- TASK GOAL: Leave the pictures out and quote only the lines from the one with "The height and" down to the end of the listing below.
▶
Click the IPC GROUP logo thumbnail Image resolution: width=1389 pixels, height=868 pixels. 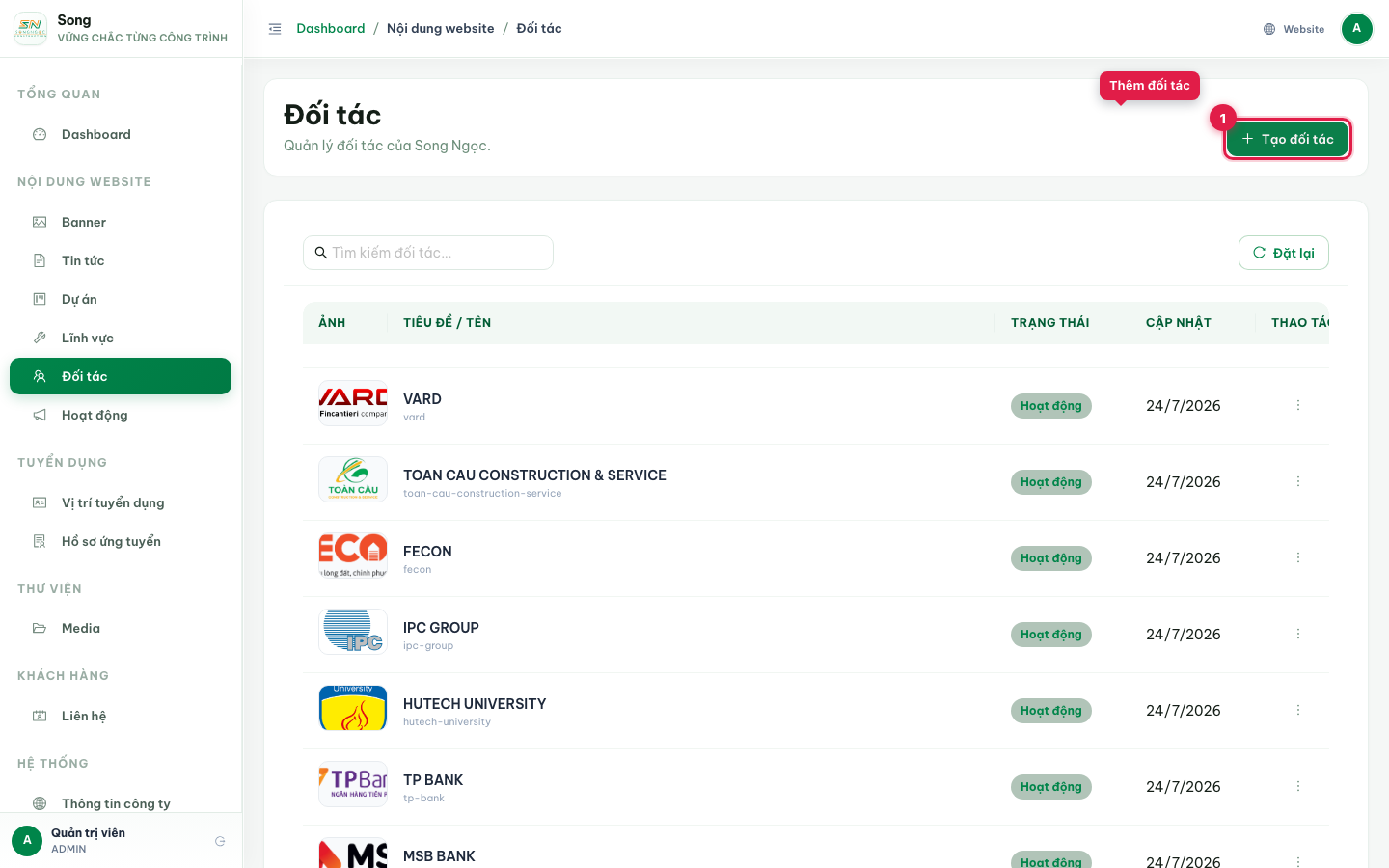[x=353, y=632]
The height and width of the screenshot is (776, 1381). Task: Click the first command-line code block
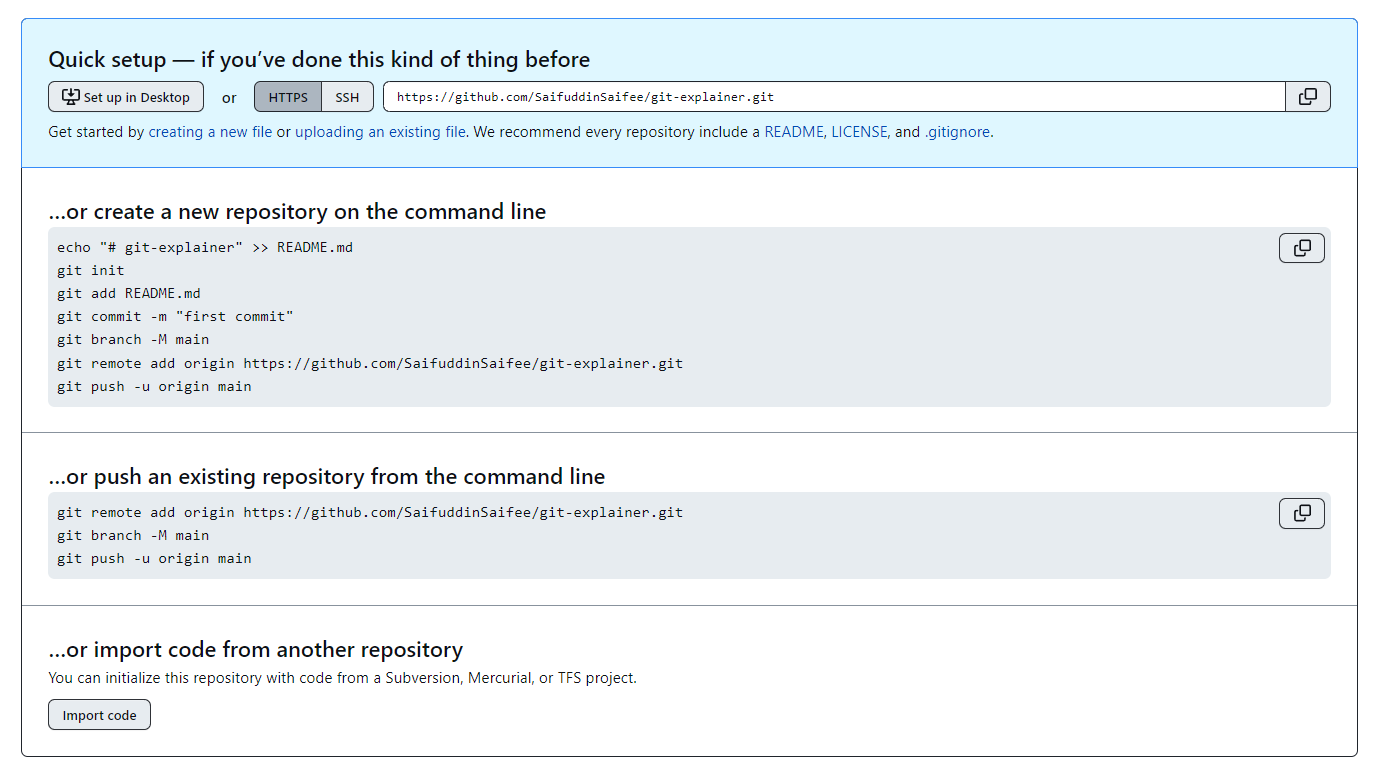(690, 316)
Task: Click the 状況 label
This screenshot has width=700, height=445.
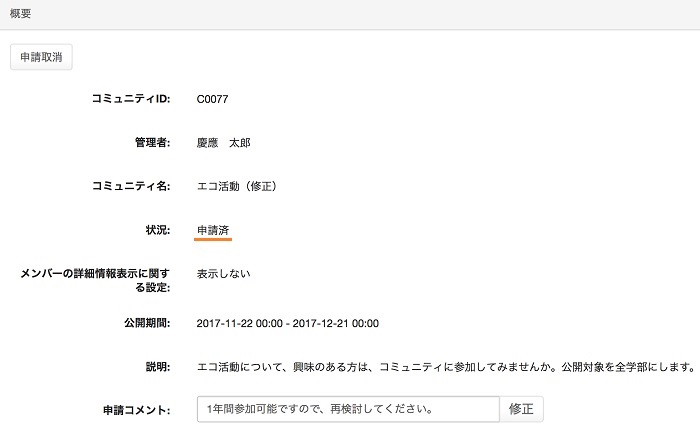Action: 158,230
◀
- ANSWER BOX:
The height and width of the screenshot is (776, 1381). Task: Click the first command-line code block
(690, 316)
Task: Click the 状況 label
This screenshot has width=700, height=445.
Action: 158,230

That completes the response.